A multifactorial etiology of the disease is likely with the microbiota of the vagina playing a role. The vaginal microbiome influences health and disease of the female reproductive tract, and there is emerging evidence of the involvement of vaginal microbiota in the risk of persistent HPV and subsequent development of cervical cancer. A healthy reproductive tract is associated with vaginal bacterial communities of low diversity, often dominated by one of few species of Lactobacillus. Conversely, the species diversity of the vaginal microbiome of HPV-positive women tends to be higher with significantly less Lactobacillus spp.
While there are trends in certain vaginal microbiota and increased risk in acquiring transient and persistent HPV infections, current studies are heterogenous in nature and describe relatively small numbers of cohorts with limited control groups. Furthermore, additional studies are needed to elucidate the causal role of vaginal microbiota in HPV status and progression to cervical cancer. Therefore, we propose to perform metagenomics and transcriptomics analysis on vaginal samples from patients with high- and low-risk HPV phenotypes to investigate the microbial population dynamics and genomic diversity of the vagina during various stages of HPV infection compared to uninfected individuals.

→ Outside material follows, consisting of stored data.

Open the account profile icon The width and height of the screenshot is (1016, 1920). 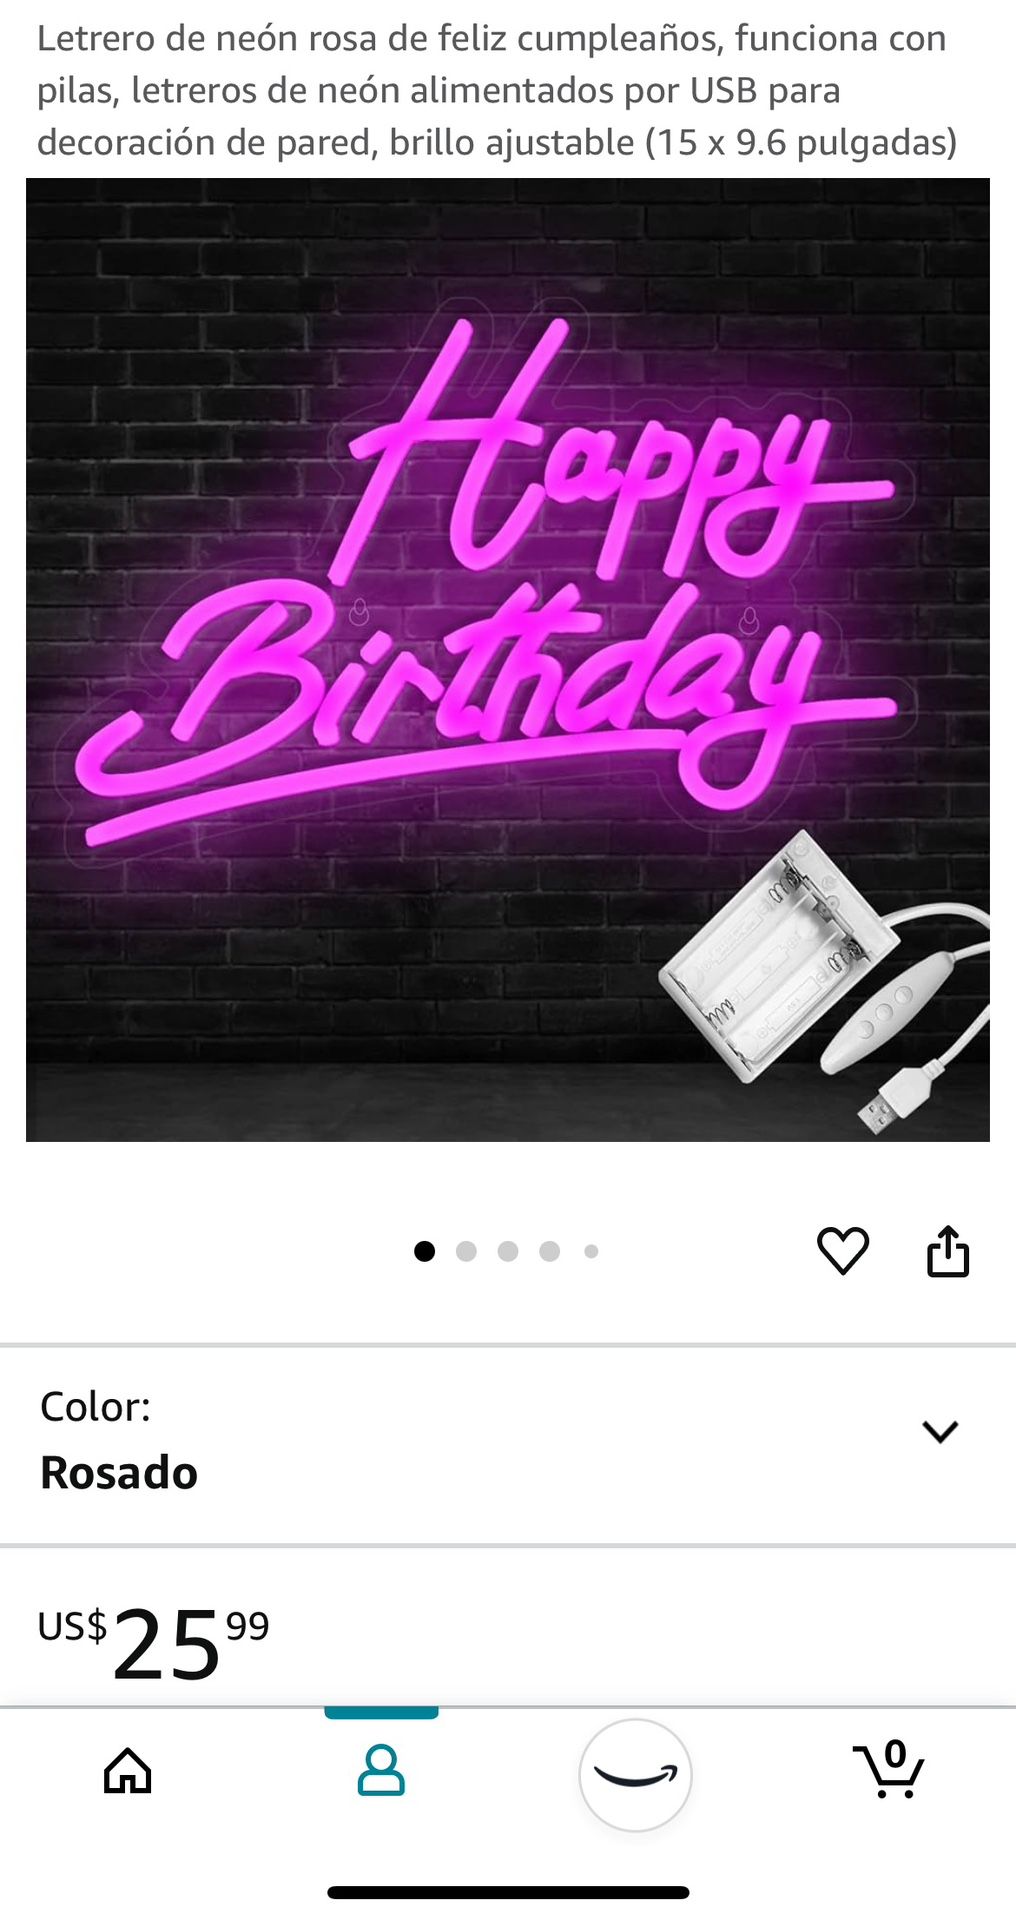pyautogui.click(x=381, y=1771)
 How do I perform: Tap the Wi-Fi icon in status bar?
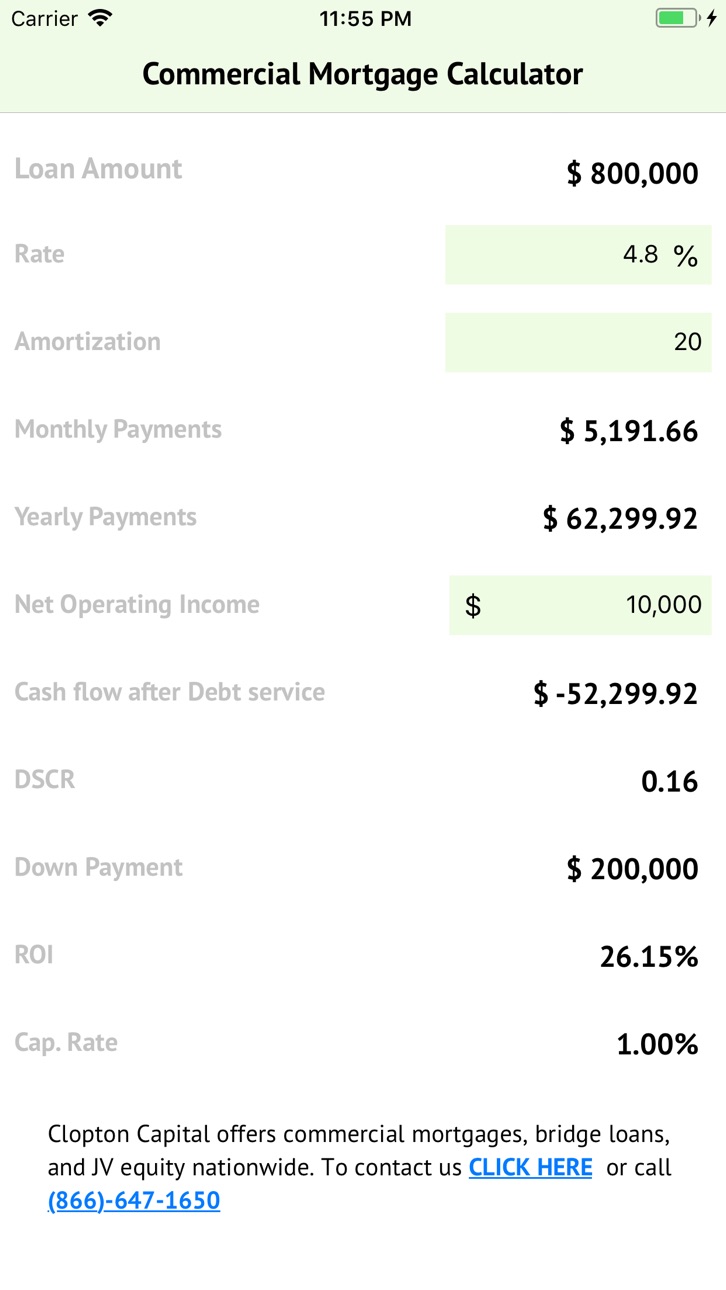(x=100, y=18)
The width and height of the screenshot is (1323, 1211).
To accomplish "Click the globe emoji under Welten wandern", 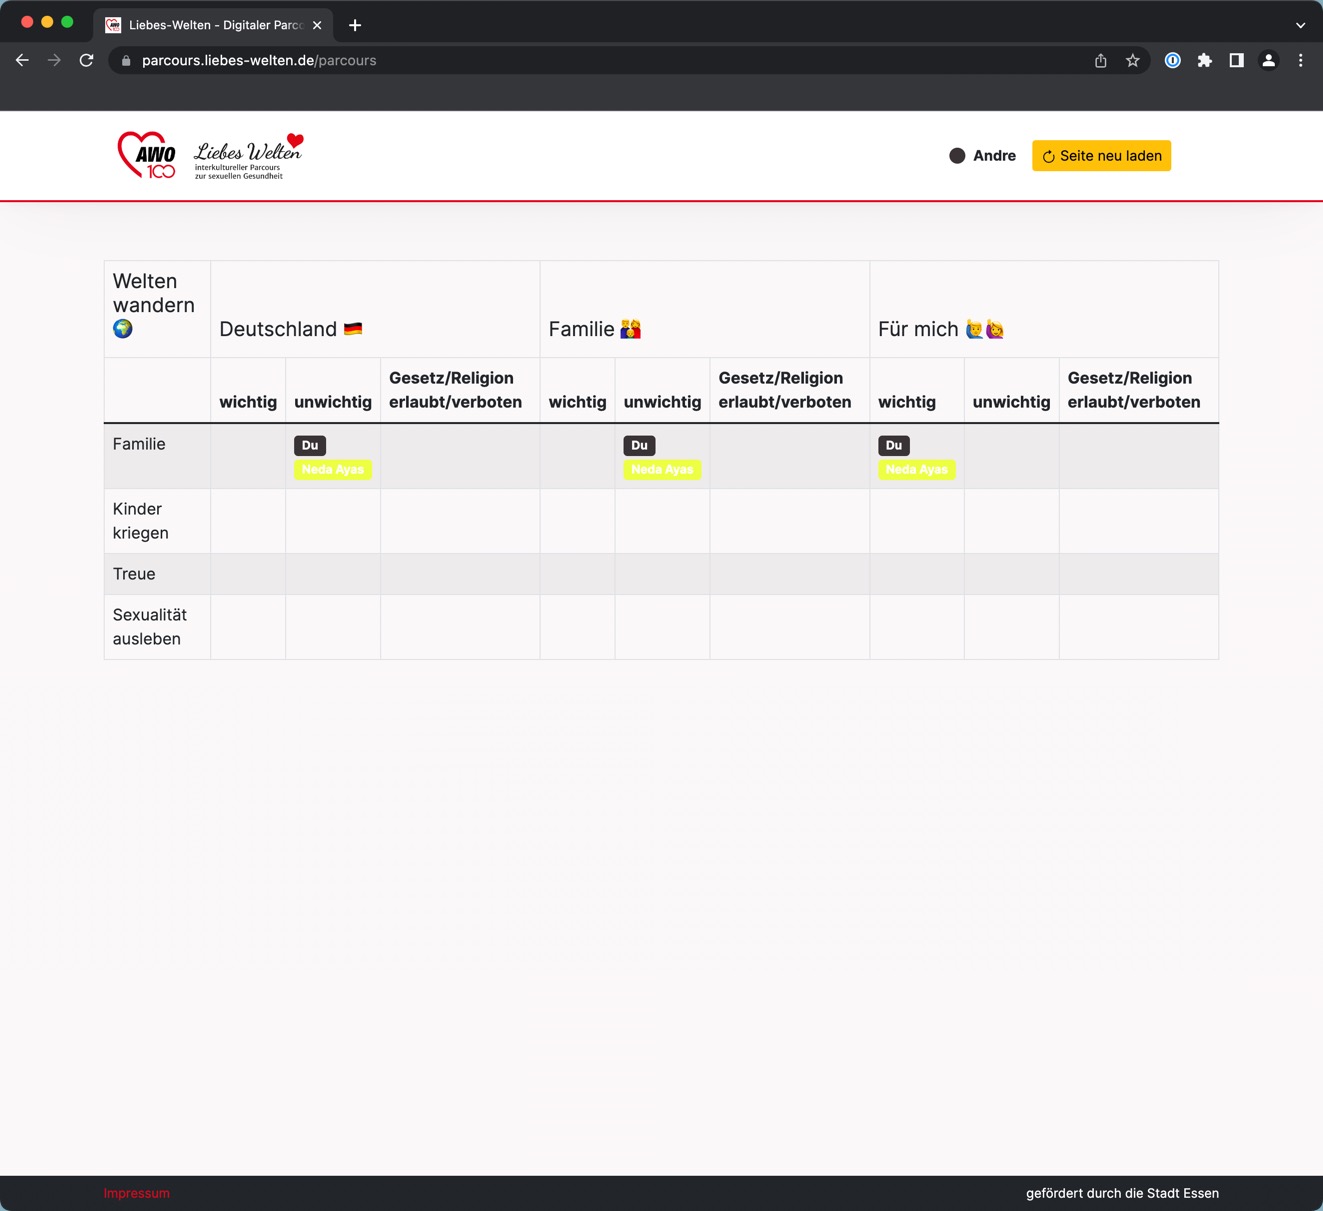I will pyautogui.click(x=123, y=329).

Through this ‘omics approach we will also investigate the viral vaginal microbiome population, potentially identifying additional viral contributors associated with different HPV subtypes. The overall goal of this study is to improve knowledge of the mechanism of HPV carcinogenesis and discover potential biomarkers in the vaginal microbiome predictive or protective of persistent HPV infection through interrogation of vaginal microbiota in a well phenotyped, homogenous cohort of Asian women. Biomarkers predictive of disease phenotype will be validated using existing, publicly available studies by deciphering microbiome characteristics and commonalities associated with healthy and disease states.